玉米小斑病是由長蠕孢菌(Cochliobolusheterostrophus)侵染、主要為害玉米葉片的一種真菌性病害，在玉米整個生育期均可發生，在抽雄和灌漿期發病比較嚴重，是中國玉米產區重要病害之一。受耕作傳統、品種和氣候的影響，在我國玉米主產區的黃淮海地區，玉米小斑病的發生逐年加重。據統計，在發病嚴重的區域，一般年份減產15%～20%，嚴重的達50%以上[1]。選育和推廣抗病品種是防治玉米小斑病最經濟有效的手段，而開展抗病遺傳規律研究，鑒定主效抗病QTL，可以為玉米小斑病的解析與育種提供理論依據。

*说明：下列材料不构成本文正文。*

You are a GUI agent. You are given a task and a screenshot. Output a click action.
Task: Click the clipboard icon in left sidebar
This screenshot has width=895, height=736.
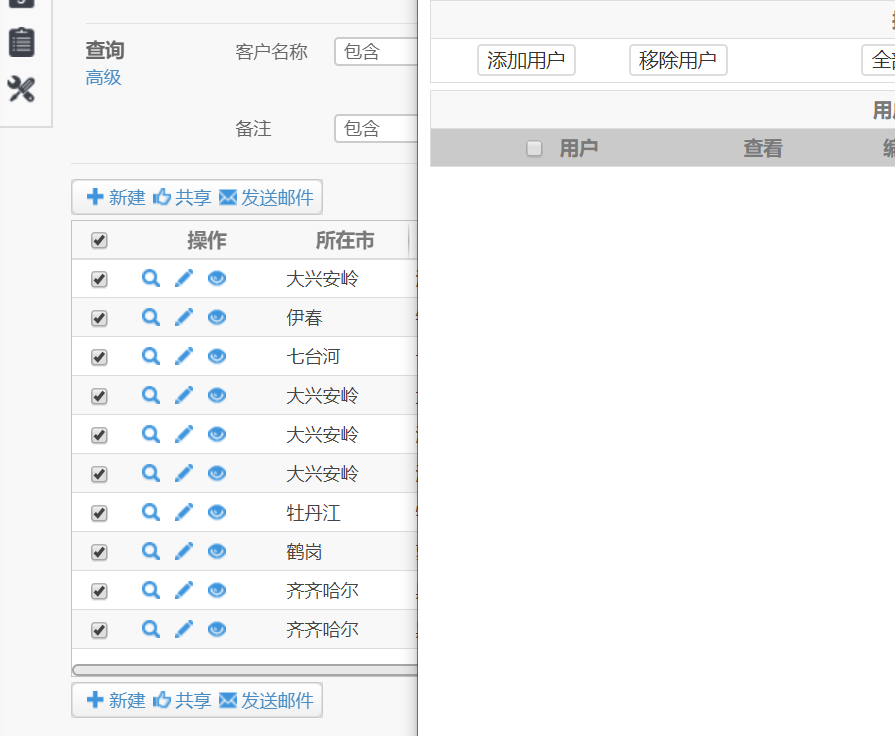coord(21,42)
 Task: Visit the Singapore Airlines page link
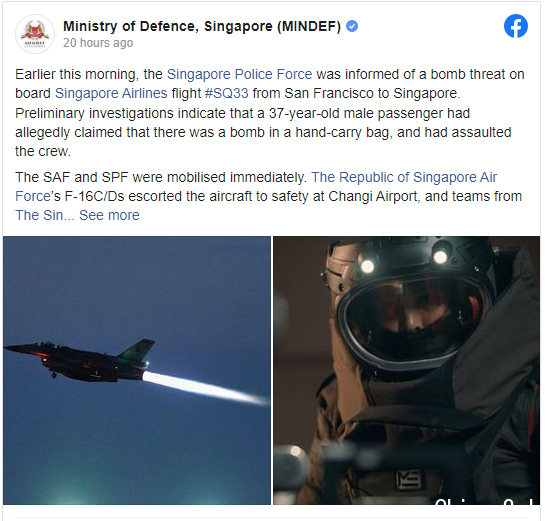click(111, 93)
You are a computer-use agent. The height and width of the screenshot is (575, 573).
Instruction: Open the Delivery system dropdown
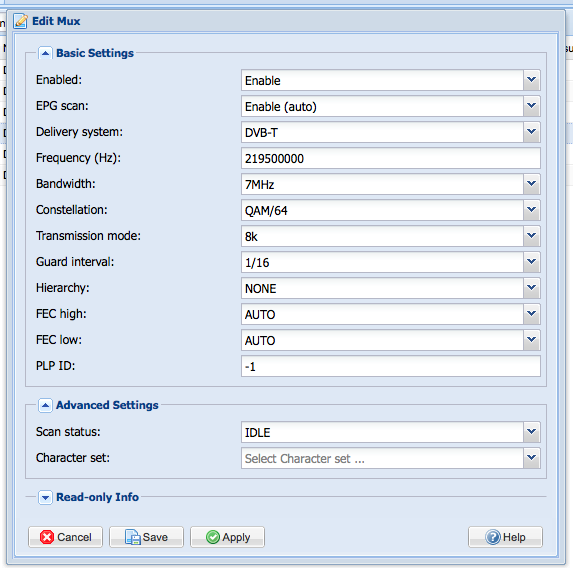(x=532, y=132)
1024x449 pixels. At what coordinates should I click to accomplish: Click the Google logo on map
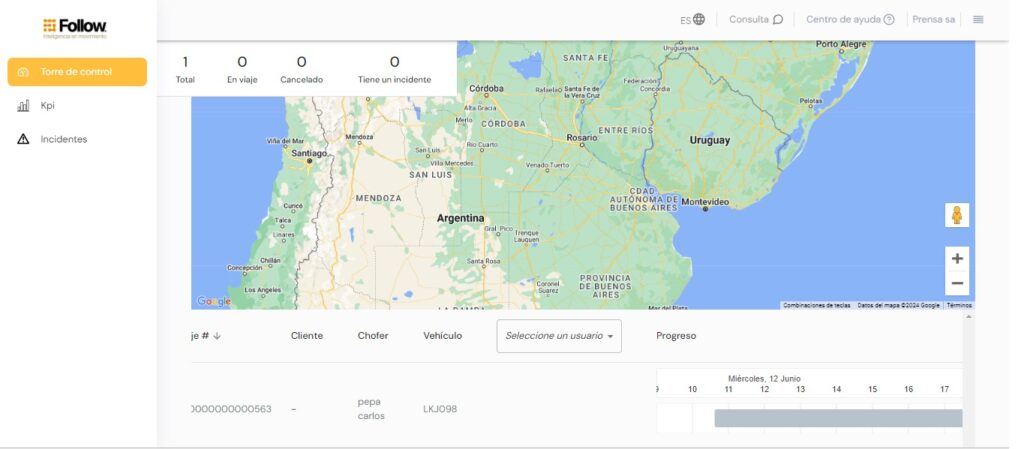click(214, 301)
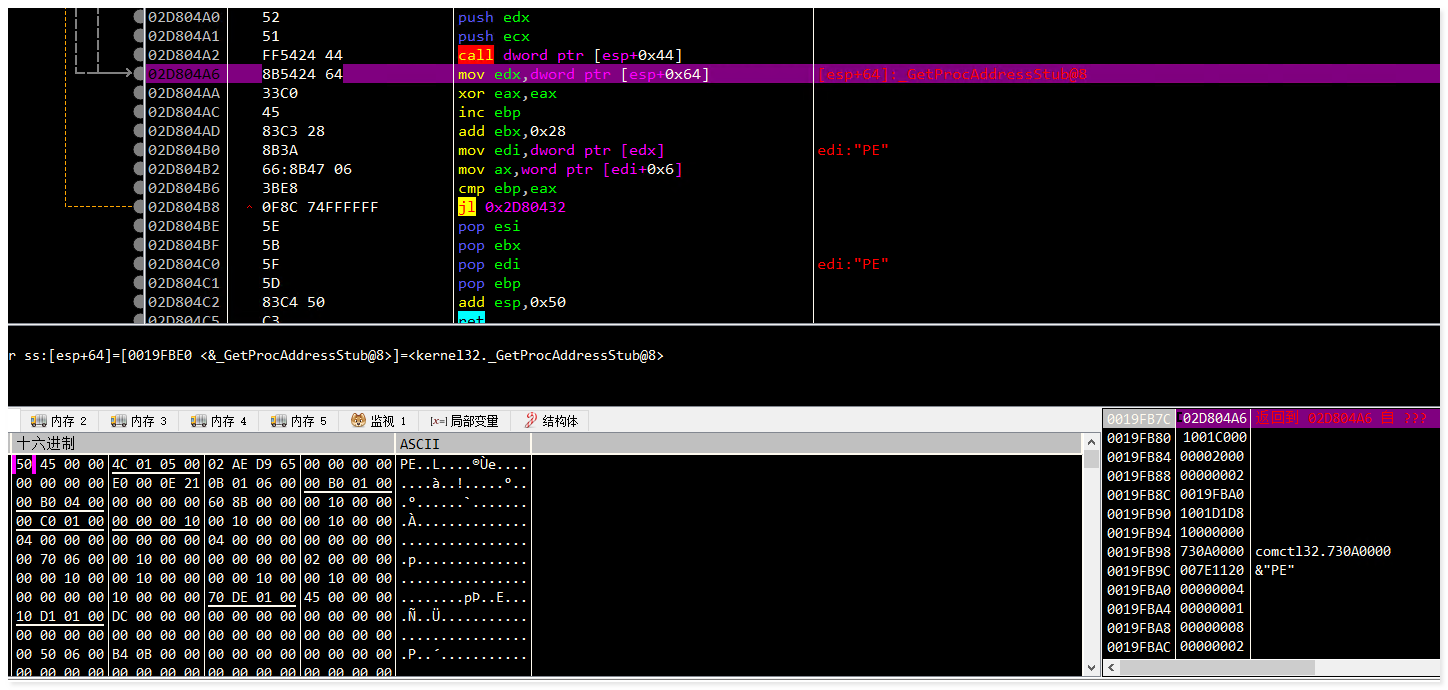Open the 结构体 struct tab icon
The width and height of the screenshot is (1448, 690).
(531, 421)
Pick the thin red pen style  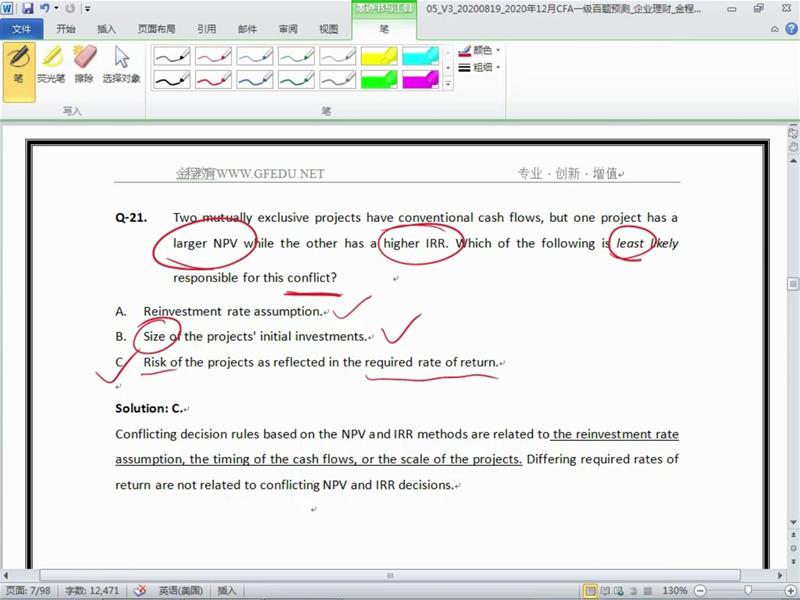[213, 56]
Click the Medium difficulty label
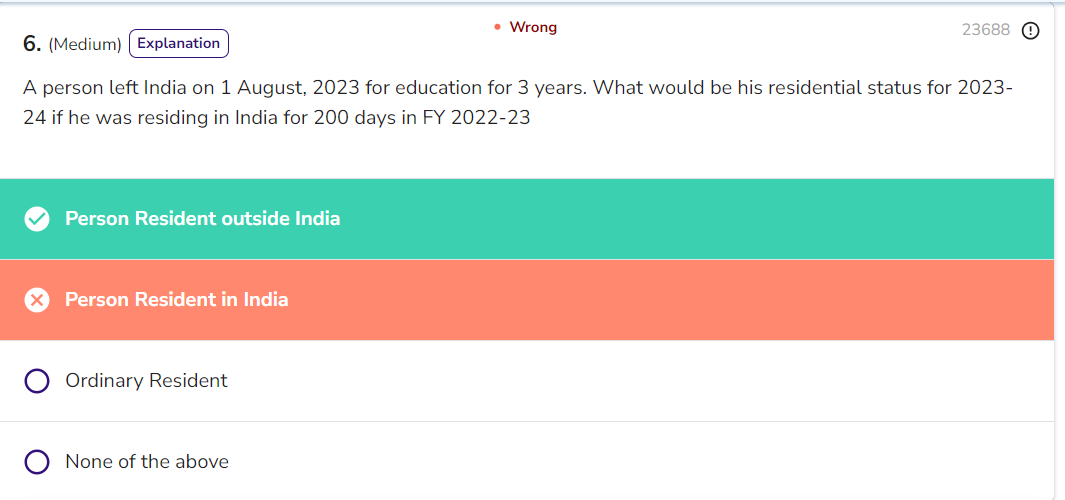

已有研究表明，玉米小斑病的抗性是一個復雜的數量性狀，由多個微效基因或數量性狀位點共同控制，不同基因或位點之間多表現為加性效應、顯性效應和上位性效應[2-4]。其中，在玉米第6染色體短臂上存在一個隱性抗病位點rhm，與標記UMC85和p144相連鎖[5-7]。隨后，Zhao等利用近等基因系(H95rhm和H95)組配的分離群體，對rhm進行了精細定位，將抗病基因限定在8.56Kb的區間內，并鑒定到一個編碼賴氨酸組氨酸轉運子的基因LHT1(lysine histidine transporter 1)，可以作為rhm的候選基因。推測其抗病分子機制，可能與LHT1外顯子中354bp片段的插入而導致蛋白合成提前終止有關[8]。然而，由于rhm僅在玉米散粉前表現出抗病的特性，散粉后抗性迅速下降，極大地限制了其在玉米生產上的應用[9]。Balint-Kurti等發現玉米成株期和苗期小斑病抗性位點存在一定的差異，利用Mo17(抗)×B73(感)組配的RIL群體，鑒定到3個成株期主效抗病位點，分別位于玉米第1染色體(1.10區)、第3染色體(3.04區)和第8染色體(8.02/03區)上[10-11]；利用相同的作圖群體，又對苗期抗性進行了分析，共鑒定到6個抗病位點，分別位于第1、2、3、6、7和8染色體上，其中在第1和第3染色體上鑒定到的抗病位點，與成株期抗病位點的位置比較接近[12]。此外，Balint-Kurti等還利用熱帶抗病材料NC300與感病自交系B104組配的RIL群體，在玉米第3染色體(3.03/04區)和第9染色體(9.03/04區)檢測到主效的小斑病抗病位點[13-14]。通過不同親本組建的不同群體的抗病遺傳機制報道可以看出，玉米小斑病抗病位點幾乎遍布整個玉米基因組，同時存在抗病熱點區域[15-17]，這些抗病熱點區域分別位于玉米第3染色體(3.03/04區)、第6染色體(6.00/01區)和第9染色體(9.02/03區)上。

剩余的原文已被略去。